▸ Passage
****************

Port: A bizarre political attack precipitated by the 4-year anniversary of my dog getting lost

People like Sen. Jason Heitkamp aren't fit to call themselves conservatives. More than that, they aren't fit to hold elected office.

Jason Heitkamp
Jason Heitkamp, a Republican Senator in North Dakota's in District 26, is seen here in a campaign announcement video posted on Facebook announcing his campaign for the Legislature in March of 2020.

MINOT, N.D. — The North Dakota Republican Party has gotten a lot of flak over new rules requiring contributions to the party from candidates seeking the party's endorsement.

It's pay for play, critics, including this one, have said.

Though I don't support the rule change, because I don't think money is the best way to go about it, I understand and agree with the motivations. The party is attempting to implement a filter. A way to weed out the unserious candidates so that Republicans, when contemplating who might best represent them on the ballot, can focus on candidates who might have a shot at winning an election.

Some call this elitism; an attempt by the NDGOP "establishment" to keep themselves in power.

But it's not. The party, which has enjoyed three decades worth of dominance at the ballot box as a result of largely pragmatic and moderate governance, has a problem with cranks and extremists who are trying to take over.


I have a personal experience from over the weekend that illustrates just how true this is.

First, some back story.

Four years ago this month we lost our dog for a few weeks. Her full name, as bestowed by way of an accord reached by our children, is Molly Anastasia Ice Cream Buttercup Port.

We were out of town, and my nephew was stopping by the house to feed her and water her and let her outside to do her business.

Unfortunately, Molly decided she didn't like my nephew. She got out of our fenced-in yard when he let her out and absconded.

It was a scary time. The weather was about what you'd expect in North Dakota in late January, which is to say it was brutally cold. She's a little puppy. After weeks of searching for her, including nightly forays into neighborhoods helpful people on social media had reported seeing her, we were almost positive she hadn't survived.

Then we got a Facebook message from someone who had found her. I rushed over, and sure enough, there was our Molly. A little thinner, a lot anxious, but happy to see me.

We were sure happy to see her too.


Molly Anastasia Ice Cream Buttercup Port
Molly Anastasia Ice Cream Buttercup Port comes home after being lost for weeks in January, 2018.
Photo by Rob Port

This year Molly celebrated her 10th birthday, which is old for a dog of her size and breed. She's on two different kinds of pills for her heart. She's moving slow. She sleeps most of the time. But she's still a beloved member of our family.

I can hear her snoring on the couch as I write this.

****************

▸ The data
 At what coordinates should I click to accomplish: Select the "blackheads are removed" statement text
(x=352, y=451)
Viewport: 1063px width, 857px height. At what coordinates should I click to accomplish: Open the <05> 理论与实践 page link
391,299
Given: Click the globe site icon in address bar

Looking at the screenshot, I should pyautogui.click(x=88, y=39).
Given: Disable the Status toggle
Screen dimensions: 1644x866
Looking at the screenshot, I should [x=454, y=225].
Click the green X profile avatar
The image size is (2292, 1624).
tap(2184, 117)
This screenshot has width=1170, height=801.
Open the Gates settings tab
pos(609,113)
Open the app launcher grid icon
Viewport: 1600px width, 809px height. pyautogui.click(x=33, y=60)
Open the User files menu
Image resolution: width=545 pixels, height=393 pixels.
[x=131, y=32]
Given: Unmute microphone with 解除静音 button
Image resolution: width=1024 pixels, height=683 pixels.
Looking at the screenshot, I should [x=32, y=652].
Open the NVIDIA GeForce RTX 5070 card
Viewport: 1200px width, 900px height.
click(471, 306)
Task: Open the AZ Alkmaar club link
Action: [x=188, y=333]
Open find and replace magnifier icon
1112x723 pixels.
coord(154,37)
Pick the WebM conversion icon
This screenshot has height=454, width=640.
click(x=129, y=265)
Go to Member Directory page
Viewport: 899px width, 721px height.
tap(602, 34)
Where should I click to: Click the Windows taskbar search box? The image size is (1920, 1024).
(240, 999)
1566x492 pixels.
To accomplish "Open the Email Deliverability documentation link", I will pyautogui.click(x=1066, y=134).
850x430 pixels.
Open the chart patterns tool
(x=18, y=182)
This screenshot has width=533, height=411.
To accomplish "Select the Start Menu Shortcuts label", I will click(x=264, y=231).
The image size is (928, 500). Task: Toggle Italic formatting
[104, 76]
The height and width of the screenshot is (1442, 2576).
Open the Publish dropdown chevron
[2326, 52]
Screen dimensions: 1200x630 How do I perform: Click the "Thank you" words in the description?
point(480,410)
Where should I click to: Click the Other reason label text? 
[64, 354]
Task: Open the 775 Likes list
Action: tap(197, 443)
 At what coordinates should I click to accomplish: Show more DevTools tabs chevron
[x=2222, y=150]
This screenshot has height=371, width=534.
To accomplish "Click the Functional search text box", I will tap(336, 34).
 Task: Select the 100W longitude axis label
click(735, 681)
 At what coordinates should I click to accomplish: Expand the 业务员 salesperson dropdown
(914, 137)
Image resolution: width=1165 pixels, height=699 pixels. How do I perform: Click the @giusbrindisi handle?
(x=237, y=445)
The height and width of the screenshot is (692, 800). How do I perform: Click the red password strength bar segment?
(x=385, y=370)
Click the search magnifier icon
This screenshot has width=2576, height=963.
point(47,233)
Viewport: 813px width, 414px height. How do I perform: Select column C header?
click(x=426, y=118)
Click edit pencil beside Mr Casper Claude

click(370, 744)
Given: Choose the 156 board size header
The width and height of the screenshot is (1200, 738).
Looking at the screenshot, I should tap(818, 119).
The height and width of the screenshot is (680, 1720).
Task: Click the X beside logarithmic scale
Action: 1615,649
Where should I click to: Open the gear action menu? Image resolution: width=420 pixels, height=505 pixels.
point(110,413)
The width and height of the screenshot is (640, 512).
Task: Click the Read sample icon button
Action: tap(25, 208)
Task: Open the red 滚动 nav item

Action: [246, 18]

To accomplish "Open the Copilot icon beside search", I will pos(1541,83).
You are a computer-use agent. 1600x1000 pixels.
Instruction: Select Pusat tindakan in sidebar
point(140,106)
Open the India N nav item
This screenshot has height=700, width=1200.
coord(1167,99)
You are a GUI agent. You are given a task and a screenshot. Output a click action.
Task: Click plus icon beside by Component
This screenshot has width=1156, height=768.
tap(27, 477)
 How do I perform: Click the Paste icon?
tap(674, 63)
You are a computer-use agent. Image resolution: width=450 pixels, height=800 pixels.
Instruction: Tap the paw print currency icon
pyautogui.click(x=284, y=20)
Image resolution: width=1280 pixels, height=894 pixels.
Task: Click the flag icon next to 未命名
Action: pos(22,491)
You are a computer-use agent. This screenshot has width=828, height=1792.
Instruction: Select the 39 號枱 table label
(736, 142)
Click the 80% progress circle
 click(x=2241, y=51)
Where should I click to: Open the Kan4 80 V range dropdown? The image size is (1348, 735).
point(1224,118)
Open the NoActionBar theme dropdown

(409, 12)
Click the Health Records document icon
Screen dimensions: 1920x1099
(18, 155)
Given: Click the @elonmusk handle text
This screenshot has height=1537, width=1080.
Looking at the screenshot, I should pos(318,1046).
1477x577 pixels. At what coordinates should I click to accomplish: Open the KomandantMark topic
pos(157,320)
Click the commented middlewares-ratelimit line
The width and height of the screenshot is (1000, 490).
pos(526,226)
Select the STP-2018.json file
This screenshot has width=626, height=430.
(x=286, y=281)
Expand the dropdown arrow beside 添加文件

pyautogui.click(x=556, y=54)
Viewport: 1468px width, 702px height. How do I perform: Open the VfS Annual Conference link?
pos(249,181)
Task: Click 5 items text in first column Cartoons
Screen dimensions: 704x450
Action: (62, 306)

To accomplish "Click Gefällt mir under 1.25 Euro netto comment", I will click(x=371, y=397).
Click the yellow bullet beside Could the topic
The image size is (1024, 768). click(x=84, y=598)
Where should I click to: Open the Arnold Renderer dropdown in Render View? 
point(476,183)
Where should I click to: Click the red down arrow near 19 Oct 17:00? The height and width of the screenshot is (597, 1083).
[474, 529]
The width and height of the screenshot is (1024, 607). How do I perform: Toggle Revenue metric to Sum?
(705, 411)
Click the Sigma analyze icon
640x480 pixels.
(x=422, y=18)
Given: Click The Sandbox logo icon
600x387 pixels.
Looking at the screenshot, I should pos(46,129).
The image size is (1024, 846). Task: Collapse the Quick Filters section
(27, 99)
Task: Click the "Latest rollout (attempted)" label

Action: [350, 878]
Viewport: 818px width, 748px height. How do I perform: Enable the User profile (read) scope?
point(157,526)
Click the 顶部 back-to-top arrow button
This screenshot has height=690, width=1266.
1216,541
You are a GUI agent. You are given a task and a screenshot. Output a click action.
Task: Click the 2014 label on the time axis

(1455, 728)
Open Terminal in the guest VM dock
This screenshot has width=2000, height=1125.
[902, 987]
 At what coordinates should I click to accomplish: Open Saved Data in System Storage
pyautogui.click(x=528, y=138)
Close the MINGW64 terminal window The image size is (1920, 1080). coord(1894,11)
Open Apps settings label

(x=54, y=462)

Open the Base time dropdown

****************

▸ Given instruction A
Quote the part of the column that opens with the words containing "People like Sen." and closes with "March of 2020.".
▸ Given instruction B
In the rows, take the part that opens with the line containing "Open the app launcher grid icon" and closes with the line containing "tap(602, 34)", and swap "Image resolution" for "Screenshot size" while leaving everything else the same. Give only those lines.
The column and the rows come from separate, unrelated sources.

▸ Full output A
People like Sen. Jason Heitkamp aren't fit to call themselves conservatives. More than that, they aren't fit to hold elected office.

Jason Heitkamp
Jason Heitkamp, a Republican Senator in North Dakota's in District 26, is seen here in a campaign announcement video posted on Facebook announcing his campaign for the Legislature in March of 2020.

▸ Full output B
Open the app launcher grid icon
Viewport: 1600px width, 809px height. pyautogui.click(x=33, y=60)
Open the User files menu
Screenshot size: width=545 pixels, height=393 pixels.
[x=131, y=32]
Given: Unmute microphone with 解除静音 button
Screenshot size: width=1024 pixels, height=683 pixels.
Looking at the screenshot, I should [x=32, y=652].
Open the NVIDIA GeForce RTX 5070 card
Viewport: 1200px width, 900px height.
click(471, 306)
Task: Open the AZ Alkmaar club link
Action: [x=188, y=333]
Open find and replace magnifier icon
1112x723 pixels.
coord(154,37)
Pick the WebM conversion icon
This screenshot has height=454, width=640.
click(x=129, y=265)
Go to Member Directory page
Viewport: 899px width, 721px height.
tap(602, 34)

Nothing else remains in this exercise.